Stay tuned as well for my newest addition to the Xtreme family. It will be a concealed and adjustable weight large dia target stab. I feel that this is going to be on the top of the list for looks and more importantly functionability. This stab will show off some fine machine work as well.

Now more than ever Its Time To Get XTREME


----------



## paulrueda (Aug 10, 2009)

Pm sent


----------



## APAnTN (Mar 17, 2007)

paulrueda said:


> Pm sent


Return email sent. Thanks for your interest

Mark


----------



## HoYtShOoTeR76 (Apr 10, 2009)

email sent!


----------



## APAnTN (Mar 17, 2007)

HoYtShOoTeR76 said:


> email sent!


Thanks for your interest i will be contacting those who make it via email

Mark


----------



## mdierker (Jun 30, 2008)

just sent an email over your way thanks for the opportunity


----------



## APAnTN (Mar 17, 2007)

mdierker said:


> just sent an email over your way thanks for the opportunity


sounds great 
Thanks for your interest

Mark


----------



## asa1485 (Jan 16, 2008)

Good luck guys.

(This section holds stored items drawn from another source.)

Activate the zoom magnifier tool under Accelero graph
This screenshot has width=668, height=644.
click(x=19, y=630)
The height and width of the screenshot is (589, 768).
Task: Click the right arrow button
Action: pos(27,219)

Nice looking stabs.


----------



## APAnTN (Mar 17, 2007)

asa1485 said:


> Good luck guys. Nice looking stabs.


Thanks man i really appreciate it. I think with all the great stab choices this year there will be some impressive scores turned in.

Mark


----------



## arrow spitter (Nov 23, 2005)

*shooting staff*

Hey im interested?


----------



## mazdamitch333 (Nov 8, 2009)

pm sent! Nice selection. Cant wait to hear back.


----------



## APAnTN (Mar 17, 2007)

arrow spitter said:


> Hey im interested?


Chris you may not have known it but you are already on it lol. Im ready to see you get that ASA shooter of the year this year that you worked so hard for last year. And im wanting the pictures of your buck as well.

To everyone that gets the Tourament Archer check out arrow spitters (Chris Breeden) shooter profile. I promise you that you wont find a nicer guy on the tournament trail than him. He loves taking the time answering all the kids questions hes a class act for sure. 

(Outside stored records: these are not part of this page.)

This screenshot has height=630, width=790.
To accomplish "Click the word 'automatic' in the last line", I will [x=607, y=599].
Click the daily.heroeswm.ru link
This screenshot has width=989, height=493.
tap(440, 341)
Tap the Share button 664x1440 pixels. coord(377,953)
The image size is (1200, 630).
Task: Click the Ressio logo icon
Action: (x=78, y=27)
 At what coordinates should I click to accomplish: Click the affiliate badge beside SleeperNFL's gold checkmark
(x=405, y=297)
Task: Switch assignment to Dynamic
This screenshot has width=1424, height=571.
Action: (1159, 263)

Chris im very proud that you already shoot my stabs and want to continue to shoot them.

Mark


----------



## mazdamitch333 (Nov 8, 2009)

To the top for Mark and Xtreme Stabilization


----------



## wheresthebear (Sep 15, 2009)

Email Sent. Thanks in advanced


----------



## mazdamitch333 (Nov 8, 2009)

To the tip top.


----------



## BowTech One (Oct 10, 2008)

I sent my buddy Mark at Extreme a few carbon tubes and this is what he came up with for my new v bar set up!!! ENJOY!!!


----------



## Arkarcher (Jan 20, 2005)

BowTech One said:


> I sent my buddy Mark at Extreme a few carbon tubes and this is what he came up with for my new v bar set up!!! ENJOY!!!


VERY nice!

Cody


----------



## 08toxikshooter (Aug 20, 2008)

email sent thanks for the opportunity 

Josh 

P.s. shot my all time high in a vegas 3spot yesterday with a xtreme stabilizer 291 (with my hunting setup)....... almost to that 300 mark then just got to work on the x count


----------



## APAnTN (Mar 17, 2007)

08toxikshooter said:


> email sent thanks for the opportunity
> 
> Josh
> 
> P.s. shot my all time high in a vegas 3spot yesterday with a xtreme stabilizer 291 (with my hunting setup)....... almost to that 300 mark then just got to work on the x count


congrats on some great shooting. Keep hammering away and you will hit that 300.
thanks for your interest in my staff

Mark


----------



## suterst (Sep 12, 2006)

Hay im interested to


----------



## APAnTN (Mar 17, 2007)

suterst said:


> Hay im interested to


just send a resume to [email protected]

thanks for your interest,
Mark


----------



## mazdamitch333 (Nov 8, 2009)

BowTech One said:


> I sent my buddy Mark at Extreme a few carbon tubes and this is what he came up with for my new v bar set up!!! ENJOY!!!
> [/IMG]


Need some pictures of the full setup! Going to look killer.


----------



## APAnTN (Mar 17, 2007)

mazdamitch333 said:


> Need some pictures of the full setup! Going to look killer.


Im sure we will see them on his bow as soon as he gets them. I just shipped them to him today.


----------



## badddwithabow (Oct 29, 2008)

*man*

I sent my email. If you guys havn't shot one of these stabs yet your owe it to yourselll wait to your bow lol to shoot one.... hope i make it!


----------



## APAnTN (Mar 17, 2007)

thanks for the responce guys I can tell you that we are going to have a great group of guys for this staff. I think we will see some great scores and awesome animals from the Xtreme Team this year.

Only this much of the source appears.